INPUT:
Content starts
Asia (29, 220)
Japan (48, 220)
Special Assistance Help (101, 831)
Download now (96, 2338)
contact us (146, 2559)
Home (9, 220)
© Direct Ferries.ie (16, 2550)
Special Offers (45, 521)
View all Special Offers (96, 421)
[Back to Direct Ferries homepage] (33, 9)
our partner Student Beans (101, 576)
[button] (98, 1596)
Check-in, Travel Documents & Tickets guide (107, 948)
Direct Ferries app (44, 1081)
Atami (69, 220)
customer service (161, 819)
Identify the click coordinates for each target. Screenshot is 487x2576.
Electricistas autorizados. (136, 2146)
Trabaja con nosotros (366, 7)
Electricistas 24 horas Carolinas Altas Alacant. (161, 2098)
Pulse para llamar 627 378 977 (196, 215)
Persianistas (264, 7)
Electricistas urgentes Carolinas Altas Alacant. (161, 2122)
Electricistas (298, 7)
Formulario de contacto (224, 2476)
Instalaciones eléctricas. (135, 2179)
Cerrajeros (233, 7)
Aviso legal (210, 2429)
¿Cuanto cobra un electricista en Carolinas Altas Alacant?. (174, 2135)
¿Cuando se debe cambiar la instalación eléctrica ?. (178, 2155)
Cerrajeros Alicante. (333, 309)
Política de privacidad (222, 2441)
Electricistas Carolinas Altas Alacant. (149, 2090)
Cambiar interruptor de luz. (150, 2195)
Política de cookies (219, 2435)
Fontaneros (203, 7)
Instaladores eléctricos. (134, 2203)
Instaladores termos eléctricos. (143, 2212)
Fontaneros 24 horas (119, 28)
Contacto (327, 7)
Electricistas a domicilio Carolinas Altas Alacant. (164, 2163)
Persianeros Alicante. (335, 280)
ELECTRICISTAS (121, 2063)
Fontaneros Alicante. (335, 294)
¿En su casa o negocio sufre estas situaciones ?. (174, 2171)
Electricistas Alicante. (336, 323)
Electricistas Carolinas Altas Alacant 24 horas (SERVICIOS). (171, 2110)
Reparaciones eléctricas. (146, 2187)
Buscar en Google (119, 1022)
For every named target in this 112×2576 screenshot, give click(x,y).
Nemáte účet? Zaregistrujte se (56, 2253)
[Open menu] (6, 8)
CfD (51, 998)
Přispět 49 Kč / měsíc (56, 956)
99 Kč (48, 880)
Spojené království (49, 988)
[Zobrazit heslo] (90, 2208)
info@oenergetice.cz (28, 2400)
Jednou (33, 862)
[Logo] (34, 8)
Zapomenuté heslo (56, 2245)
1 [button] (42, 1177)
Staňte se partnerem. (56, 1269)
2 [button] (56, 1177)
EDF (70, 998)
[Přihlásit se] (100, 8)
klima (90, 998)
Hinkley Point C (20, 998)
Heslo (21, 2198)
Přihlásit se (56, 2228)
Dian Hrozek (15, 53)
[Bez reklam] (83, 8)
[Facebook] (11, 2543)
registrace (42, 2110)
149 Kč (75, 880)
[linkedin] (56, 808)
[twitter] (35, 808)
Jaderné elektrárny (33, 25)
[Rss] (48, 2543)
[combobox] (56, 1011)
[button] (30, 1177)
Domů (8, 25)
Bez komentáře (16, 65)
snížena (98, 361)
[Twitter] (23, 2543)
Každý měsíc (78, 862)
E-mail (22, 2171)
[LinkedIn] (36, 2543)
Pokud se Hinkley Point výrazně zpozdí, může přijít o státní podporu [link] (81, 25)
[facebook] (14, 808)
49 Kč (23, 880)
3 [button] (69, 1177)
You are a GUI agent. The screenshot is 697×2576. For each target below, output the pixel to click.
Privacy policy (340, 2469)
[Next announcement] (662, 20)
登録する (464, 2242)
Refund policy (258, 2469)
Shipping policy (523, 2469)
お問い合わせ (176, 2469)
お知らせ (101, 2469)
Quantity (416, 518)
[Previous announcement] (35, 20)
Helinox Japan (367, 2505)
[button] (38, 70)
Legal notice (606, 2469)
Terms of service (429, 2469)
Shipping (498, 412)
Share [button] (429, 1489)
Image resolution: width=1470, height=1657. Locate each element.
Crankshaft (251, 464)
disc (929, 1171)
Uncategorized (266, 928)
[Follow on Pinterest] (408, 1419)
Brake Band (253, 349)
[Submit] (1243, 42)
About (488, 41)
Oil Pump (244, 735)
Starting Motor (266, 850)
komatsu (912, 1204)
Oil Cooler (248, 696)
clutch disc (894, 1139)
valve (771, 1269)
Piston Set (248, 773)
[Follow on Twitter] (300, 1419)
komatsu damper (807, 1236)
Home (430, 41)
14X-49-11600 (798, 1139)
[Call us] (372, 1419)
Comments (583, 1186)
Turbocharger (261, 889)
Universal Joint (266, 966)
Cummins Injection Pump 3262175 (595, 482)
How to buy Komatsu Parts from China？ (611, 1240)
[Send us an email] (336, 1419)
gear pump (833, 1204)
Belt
Content ends
TASK GOAL: The first line of the records begins the span, and the line containing "[Back to Direct Ferries homepage] (33, 9)" ends it. Reproduce that span exactly, both ends included.

EXERCISE OUTPUT:
Asia (29, 220)
Japan (48, 220)
Special Assistance Help (101, 831)
Download now (96, 2338)
contact us (146, 2559)
Home (9, 220)
© Direct Ferries.ie (16, 2550)
Special Offers (45, 521)
View all Special Offers (96, 421)
[Back to Direct Ferries homepage] (33, 9)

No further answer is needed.